In the latest edition of the theater of the absurd, White House COVID coordinator, Jeff Zientz, had some “stark” words for the untouchables, i.e., the unvaccinated masses. At the December 17 press briefing, Zientz commented on the incoming Omicron wave, sounding rather ominous and depressing, “. . . the Omicron variant is more transmissible and our medical experts anticipate it will lead to a rise in cases,” said Zientz. “But unlike last winter, we now have the power to protect ourselves. We are intent on not letting Omicron disrupt work and school for the vaccinated. You’ve done the right thing, and we will get through this. For the unvaccinated, you’re looking at a winter of severe illness and death for yourselves, your families, and the hospitals you may soon overwhelm.” [emphasis mine]
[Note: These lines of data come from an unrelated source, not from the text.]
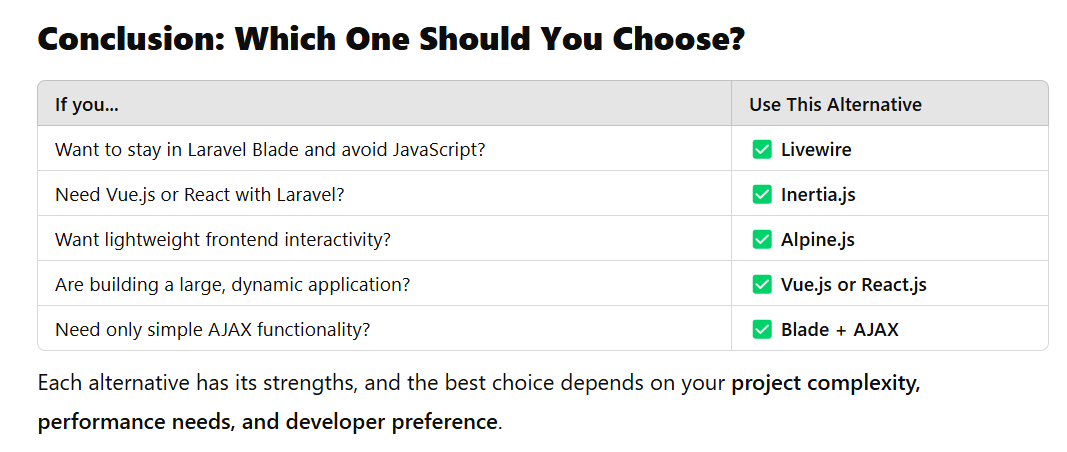Select the Livewire text in the table

[816, 150]
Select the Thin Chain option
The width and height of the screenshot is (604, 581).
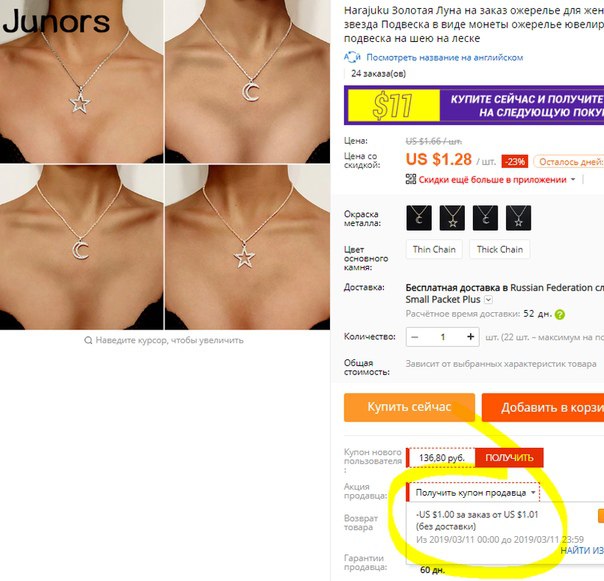coord(434,249)
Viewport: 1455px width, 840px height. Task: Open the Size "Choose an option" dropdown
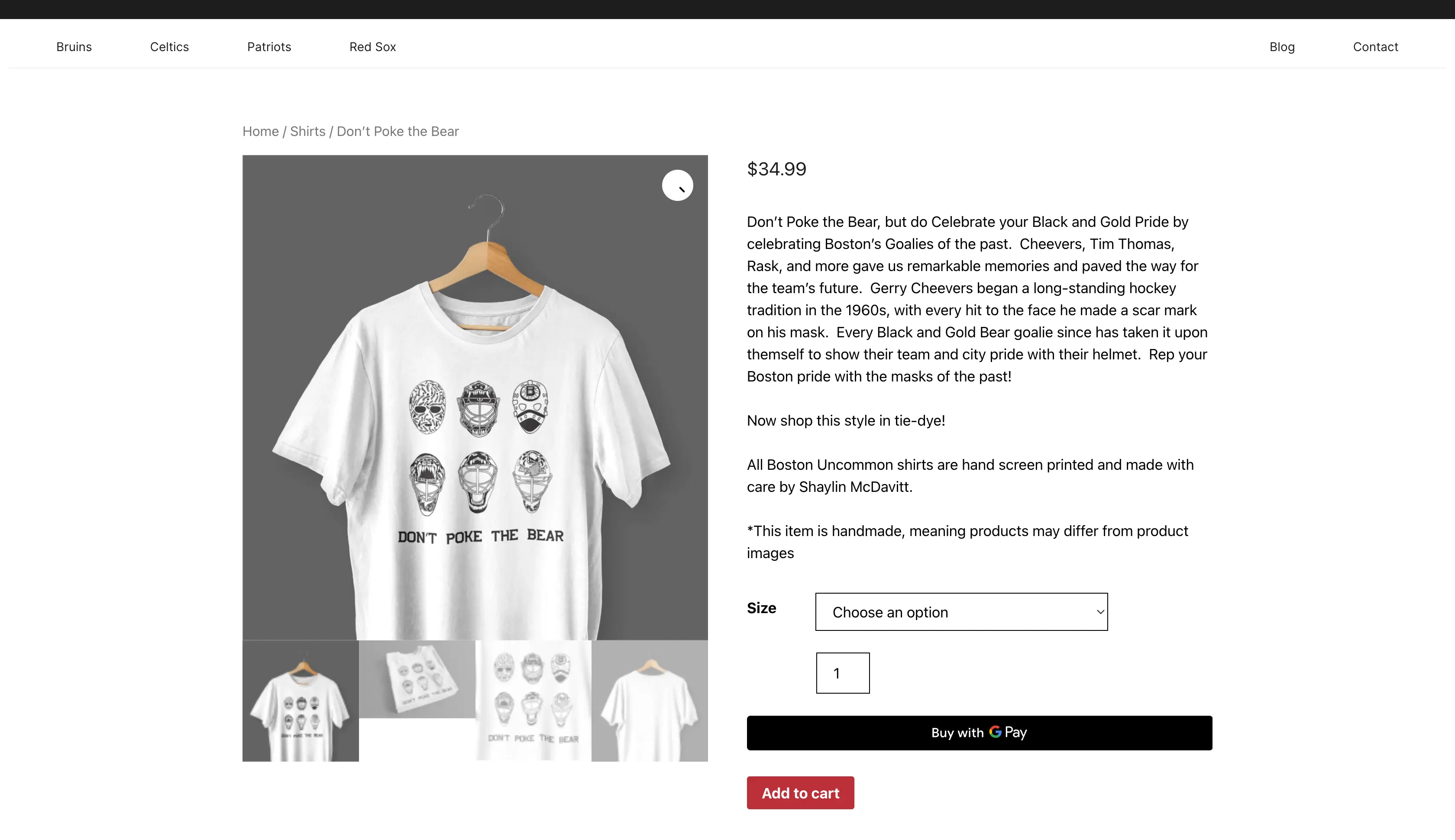tap(960, 611)
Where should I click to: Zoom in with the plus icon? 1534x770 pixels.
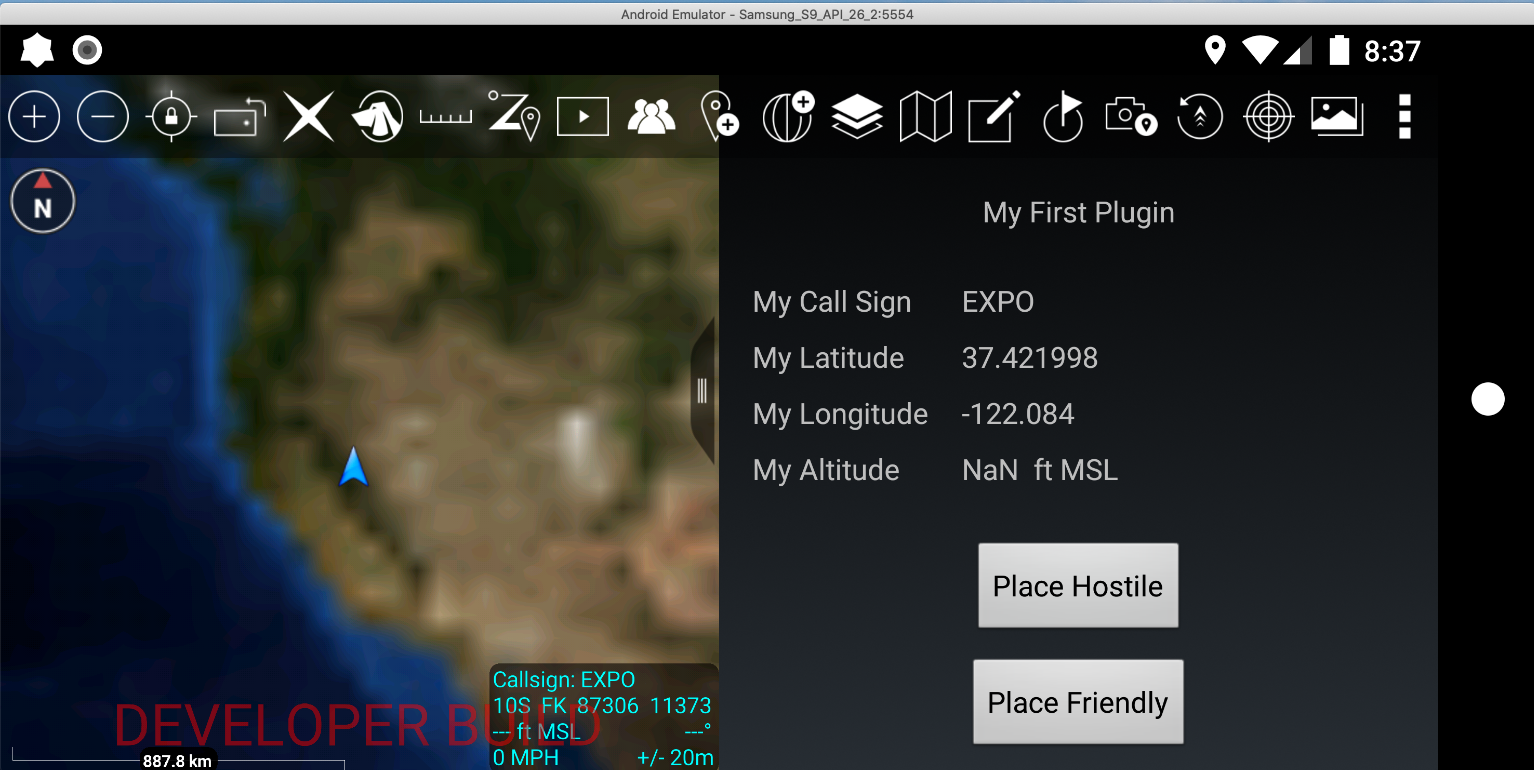pos(35,117)
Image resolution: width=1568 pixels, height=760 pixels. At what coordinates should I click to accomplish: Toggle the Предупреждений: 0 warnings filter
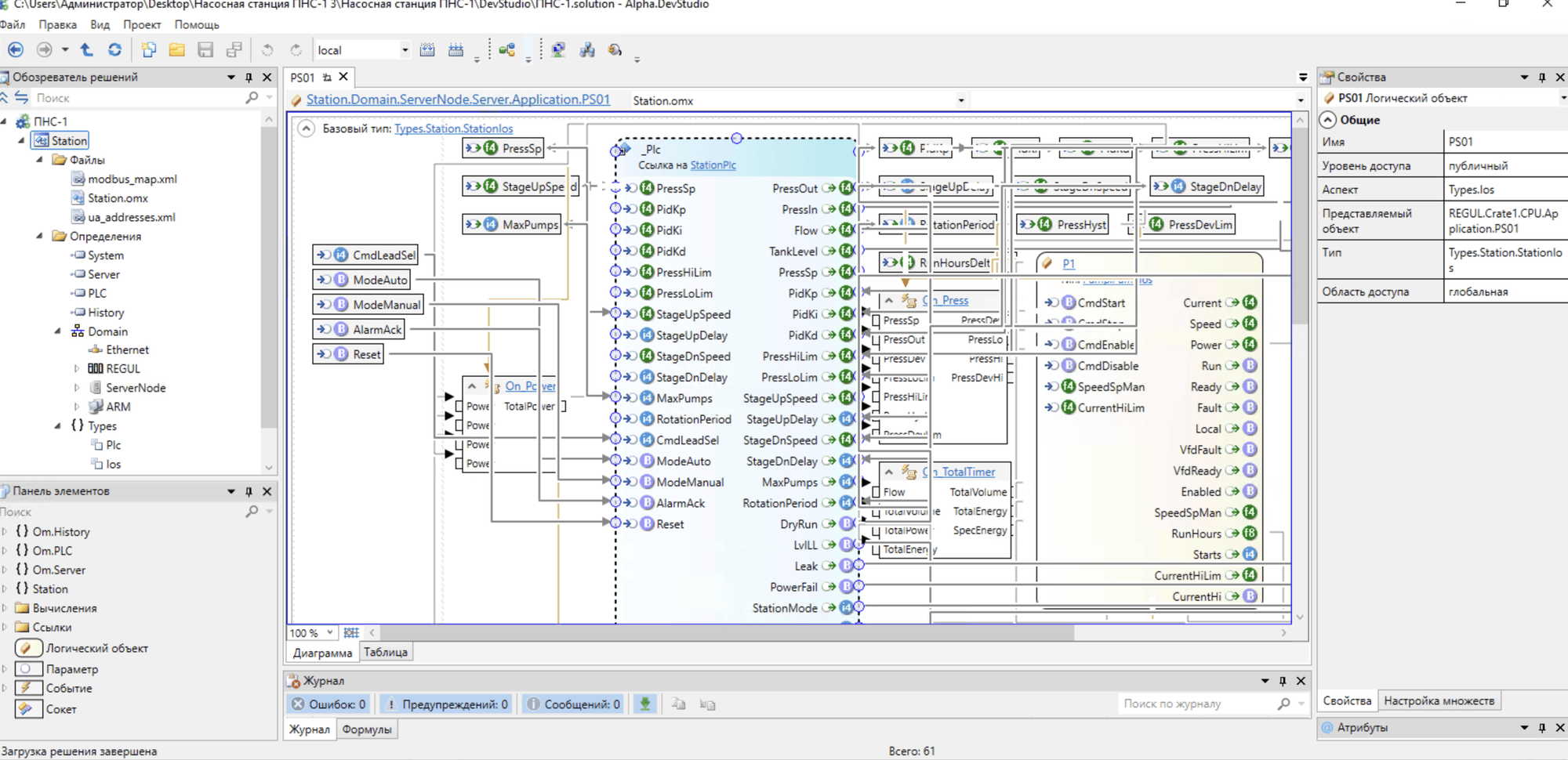pyautogui.click(x=446, y=704)

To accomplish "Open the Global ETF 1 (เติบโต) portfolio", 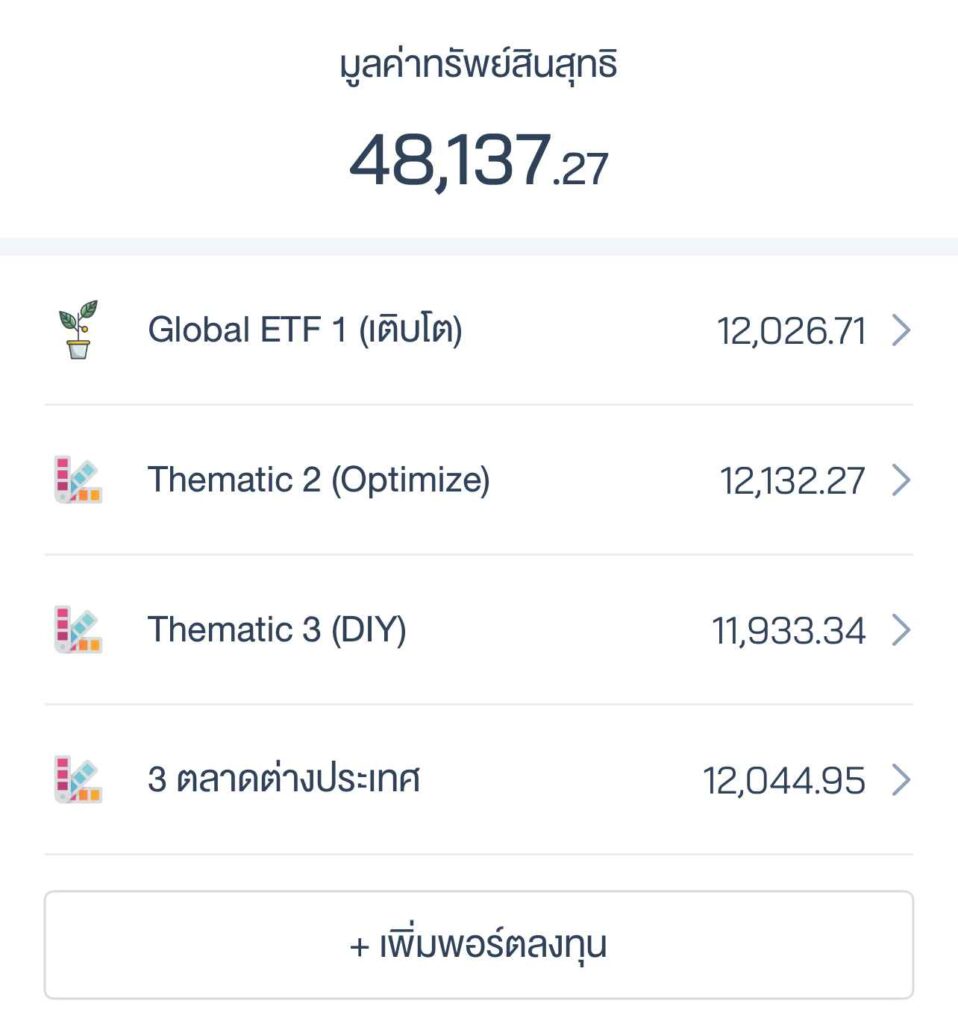I will pyautogui.click(x=305, y=330).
In one statement, Zietz divided two groups of Americans and pitted them against each other: the vaccinated and the unvaccinated. Echoing Dr. Anthony Fauci, Zietz sets himself up as a moral authority who can reward and punish at will. Offering no evidence, no nuance, and constant evasion of questions with meaningless answers, like “it’s still up in the air” and “there are a lot of confounding issues” has become the hallmark of Fauci and this regime. It all sounds like a bad meeting of government bureaucrats nodding their heads, trying to convince a skeptical man that everything is fine: “Yes, we have top men working on this. Top!” 

This is the second year of this absurdity, and it’s pretty clear that the current regime, not just in the United States but globally, is trying to create a social hierarchy based on medical status (which is really just code for obedience). Many cities in America have taken this strategy seriously, as we see in New York and Boston. This is the point where biology and politics merge, but to what end? You can’t really say that the strategy is all perfectly and seamlessly planned because many of these threats are rarely fully implemented, and when they are, the laws surrounding it are incredibly vague. People don’t know if they have any legal rights. It has become a political game, except this is not “politics as usual.”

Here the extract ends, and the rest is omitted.